Seventy per cent of the market is on-trade, of which the vast bulk is four- and five-star restaurants and hotels. France is by far the leading exporter, with 750,000 cases. Australia sells 200,000, followed by Italy, Spain, the USA and Chile. Of those, only Spain, Chile and Australia are increasing their market share. The rest are either flat, or losing share.

The panel - Ian Ford and Brendan O’Toole of China's leading importers Summergate Fine Wines, and Simon Tam of the International Wine Centre in Shanghai - outlined the main drivers of the Chinese boom.

These include an emerging middle class, an ‘explosion’ in the number of fine dining restaurants in the main centres of Beijing, Shanghai, Guangzhou, Macau and Shenzhen, the influence of domestically-produced wines, and the increasing availability of imported brands.

At the same time, Ford said, it’s essential not to be seduced by the size of the population. ‘Importers think, “There are 1.3bn people – it’s a big market!”. But in reality 2.3m cases is a small market.’

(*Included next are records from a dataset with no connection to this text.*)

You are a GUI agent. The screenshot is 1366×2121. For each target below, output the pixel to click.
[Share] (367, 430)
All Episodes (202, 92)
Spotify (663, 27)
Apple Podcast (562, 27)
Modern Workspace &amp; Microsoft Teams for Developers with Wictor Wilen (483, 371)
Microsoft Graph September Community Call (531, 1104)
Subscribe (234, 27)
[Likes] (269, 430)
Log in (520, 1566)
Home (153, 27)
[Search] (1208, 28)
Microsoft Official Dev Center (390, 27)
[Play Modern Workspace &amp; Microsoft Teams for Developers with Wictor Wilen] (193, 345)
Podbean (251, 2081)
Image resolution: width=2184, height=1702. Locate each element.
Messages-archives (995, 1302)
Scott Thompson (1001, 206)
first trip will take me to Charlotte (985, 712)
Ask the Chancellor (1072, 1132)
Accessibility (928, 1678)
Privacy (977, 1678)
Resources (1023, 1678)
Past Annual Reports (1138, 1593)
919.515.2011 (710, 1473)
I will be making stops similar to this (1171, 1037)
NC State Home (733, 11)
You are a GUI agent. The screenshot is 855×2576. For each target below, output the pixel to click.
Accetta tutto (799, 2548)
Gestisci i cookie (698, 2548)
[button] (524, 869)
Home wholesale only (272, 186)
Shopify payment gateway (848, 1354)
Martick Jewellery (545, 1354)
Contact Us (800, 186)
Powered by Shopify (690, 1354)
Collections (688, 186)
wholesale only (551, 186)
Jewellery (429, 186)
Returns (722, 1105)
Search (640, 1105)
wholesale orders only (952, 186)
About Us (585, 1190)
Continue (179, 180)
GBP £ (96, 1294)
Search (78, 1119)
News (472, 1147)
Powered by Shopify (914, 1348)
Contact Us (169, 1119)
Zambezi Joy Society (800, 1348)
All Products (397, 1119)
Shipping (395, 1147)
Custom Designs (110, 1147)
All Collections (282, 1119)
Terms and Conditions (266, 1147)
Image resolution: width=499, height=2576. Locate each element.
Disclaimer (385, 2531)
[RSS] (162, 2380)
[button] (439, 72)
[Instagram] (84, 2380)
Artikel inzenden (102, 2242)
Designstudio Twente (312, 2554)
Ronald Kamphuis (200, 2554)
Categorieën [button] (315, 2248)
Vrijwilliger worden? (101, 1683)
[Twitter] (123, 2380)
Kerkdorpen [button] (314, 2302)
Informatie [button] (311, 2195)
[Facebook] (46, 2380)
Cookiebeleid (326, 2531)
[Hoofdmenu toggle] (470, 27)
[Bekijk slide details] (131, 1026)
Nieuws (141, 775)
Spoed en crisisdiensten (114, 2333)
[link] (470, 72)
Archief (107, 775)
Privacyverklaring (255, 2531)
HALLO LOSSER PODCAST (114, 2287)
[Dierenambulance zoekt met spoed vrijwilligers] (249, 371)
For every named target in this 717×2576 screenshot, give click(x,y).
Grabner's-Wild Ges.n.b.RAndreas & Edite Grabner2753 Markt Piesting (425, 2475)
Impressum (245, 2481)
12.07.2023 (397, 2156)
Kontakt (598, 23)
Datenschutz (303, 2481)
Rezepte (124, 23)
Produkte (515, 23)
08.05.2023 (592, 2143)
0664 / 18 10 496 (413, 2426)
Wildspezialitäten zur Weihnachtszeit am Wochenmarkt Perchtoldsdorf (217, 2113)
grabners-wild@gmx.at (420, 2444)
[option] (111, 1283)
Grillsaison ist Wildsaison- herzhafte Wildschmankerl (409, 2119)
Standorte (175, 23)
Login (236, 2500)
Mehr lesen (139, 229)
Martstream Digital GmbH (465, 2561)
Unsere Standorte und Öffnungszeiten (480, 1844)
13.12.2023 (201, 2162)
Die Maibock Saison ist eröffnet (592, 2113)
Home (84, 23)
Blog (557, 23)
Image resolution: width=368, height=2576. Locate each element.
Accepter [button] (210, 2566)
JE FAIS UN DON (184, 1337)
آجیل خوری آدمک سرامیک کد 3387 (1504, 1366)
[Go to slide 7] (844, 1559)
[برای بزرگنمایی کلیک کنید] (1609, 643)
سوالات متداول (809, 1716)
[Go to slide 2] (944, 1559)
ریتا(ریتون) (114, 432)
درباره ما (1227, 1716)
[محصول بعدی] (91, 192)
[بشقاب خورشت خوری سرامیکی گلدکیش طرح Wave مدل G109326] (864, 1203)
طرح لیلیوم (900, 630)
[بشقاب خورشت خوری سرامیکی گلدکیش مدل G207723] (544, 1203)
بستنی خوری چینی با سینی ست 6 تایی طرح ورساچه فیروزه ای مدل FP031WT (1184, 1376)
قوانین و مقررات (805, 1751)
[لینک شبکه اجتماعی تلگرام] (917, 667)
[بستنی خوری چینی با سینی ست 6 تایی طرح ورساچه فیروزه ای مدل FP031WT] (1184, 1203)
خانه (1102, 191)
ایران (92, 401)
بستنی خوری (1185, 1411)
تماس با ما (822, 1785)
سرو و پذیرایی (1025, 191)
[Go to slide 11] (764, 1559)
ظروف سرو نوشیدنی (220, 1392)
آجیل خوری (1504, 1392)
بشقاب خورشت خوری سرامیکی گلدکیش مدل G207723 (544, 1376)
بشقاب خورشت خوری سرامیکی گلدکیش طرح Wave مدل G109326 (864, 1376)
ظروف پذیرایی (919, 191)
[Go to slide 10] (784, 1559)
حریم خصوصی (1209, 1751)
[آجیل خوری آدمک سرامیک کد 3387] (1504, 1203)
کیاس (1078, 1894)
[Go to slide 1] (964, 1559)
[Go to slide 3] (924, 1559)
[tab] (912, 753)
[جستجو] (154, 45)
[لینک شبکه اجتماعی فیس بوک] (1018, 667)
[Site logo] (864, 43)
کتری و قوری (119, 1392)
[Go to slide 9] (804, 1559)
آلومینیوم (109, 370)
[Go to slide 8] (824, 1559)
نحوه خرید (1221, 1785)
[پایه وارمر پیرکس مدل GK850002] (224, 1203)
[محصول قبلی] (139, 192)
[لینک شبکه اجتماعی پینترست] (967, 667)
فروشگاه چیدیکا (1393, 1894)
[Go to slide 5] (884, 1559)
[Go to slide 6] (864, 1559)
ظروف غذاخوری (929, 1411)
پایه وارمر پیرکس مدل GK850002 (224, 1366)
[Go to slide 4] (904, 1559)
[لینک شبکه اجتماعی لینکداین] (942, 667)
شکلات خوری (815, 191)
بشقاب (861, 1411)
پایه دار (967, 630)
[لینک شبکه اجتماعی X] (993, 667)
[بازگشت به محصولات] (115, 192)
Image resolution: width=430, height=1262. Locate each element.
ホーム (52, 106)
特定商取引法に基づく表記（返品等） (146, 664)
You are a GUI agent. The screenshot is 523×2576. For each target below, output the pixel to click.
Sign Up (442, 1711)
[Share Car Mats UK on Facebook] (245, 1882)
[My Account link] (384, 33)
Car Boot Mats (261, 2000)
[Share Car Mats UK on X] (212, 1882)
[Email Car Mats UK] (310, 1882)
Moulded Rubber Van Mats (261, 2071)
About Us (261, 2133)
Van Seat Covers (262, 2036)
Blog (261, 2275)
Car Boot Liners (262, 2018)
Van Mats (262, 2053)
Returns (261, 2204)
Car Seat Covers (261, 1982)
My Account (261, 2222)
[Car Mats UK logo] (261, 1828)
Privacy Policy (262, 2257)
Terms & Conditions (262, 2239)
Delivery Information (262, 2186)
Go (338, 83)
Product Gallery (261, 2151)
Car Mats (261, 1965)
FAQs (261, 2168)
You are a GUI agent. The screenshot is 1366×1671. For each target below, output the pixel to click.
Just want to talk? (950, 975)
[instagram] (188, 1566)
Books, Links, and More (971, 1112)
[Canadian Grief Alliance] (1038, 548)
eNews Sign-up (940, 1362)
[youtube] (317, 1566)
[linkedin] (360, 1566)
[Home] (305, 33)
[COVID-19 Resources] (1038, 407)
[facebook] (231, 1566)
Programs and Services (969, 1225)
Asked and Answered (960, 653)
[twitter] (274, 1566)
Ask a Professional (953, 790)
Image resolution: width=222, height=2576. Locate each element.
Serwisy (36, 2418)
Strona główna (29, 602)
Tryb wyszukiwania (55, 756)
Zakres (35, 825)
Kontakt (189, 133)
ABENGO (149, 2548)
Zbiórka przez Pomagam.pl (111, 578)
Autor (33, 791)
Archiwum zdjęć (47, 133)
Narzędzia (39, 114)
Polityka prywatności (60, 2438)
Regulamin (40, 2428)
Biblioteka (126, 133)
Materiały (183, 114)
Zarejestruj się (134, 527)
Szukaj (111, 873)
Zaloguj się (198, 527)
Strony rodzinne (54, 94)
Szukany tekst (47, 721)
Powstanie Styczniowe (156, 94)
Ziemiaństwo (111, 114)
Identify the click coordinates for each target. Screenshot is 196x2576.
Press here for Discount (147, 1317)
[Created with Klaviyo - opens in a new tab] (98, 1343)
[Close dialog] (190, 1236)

Importers must ‘build slowly and persevere.’ Ford cited an importer which started with a target of 200,000 cases and now is stuck at 8,000. ‘Expansion ahead of the brand possibility can do irreperable damage to your brand,’ he said.

But the main message of the seminar was, cracking the Chinese market is not as difficult as popularly imagined. ‘It is a huge country, but possible,’ O’Toole said.

Various myths were exploded, including the age-old belief that the Chinese like to dilute first growth Bordeaux with 7-Up.

‘It has happened,’ Tam said. But, he added, that was in the early 1990s when the quality of imported bulk wines was so poor that ‘they had no choice but to mix them.’

The current market, Tam said, is 80% red wine and 20% white, rose and sparkling. It is seasonal, with reds more popular in winter and whites in summer.

Decanter’s publishing director Sarah Kemp, who introduced the seminar, said, ‘We are very excited about the imminent launch of Decanter into mainland China, and are looking forward to the challenges of publishing in such a new and dynamic environment.’

Decanter is already published in Hong Kong and Taiwan but will be launched in mainland in a new, simple text version, later this year.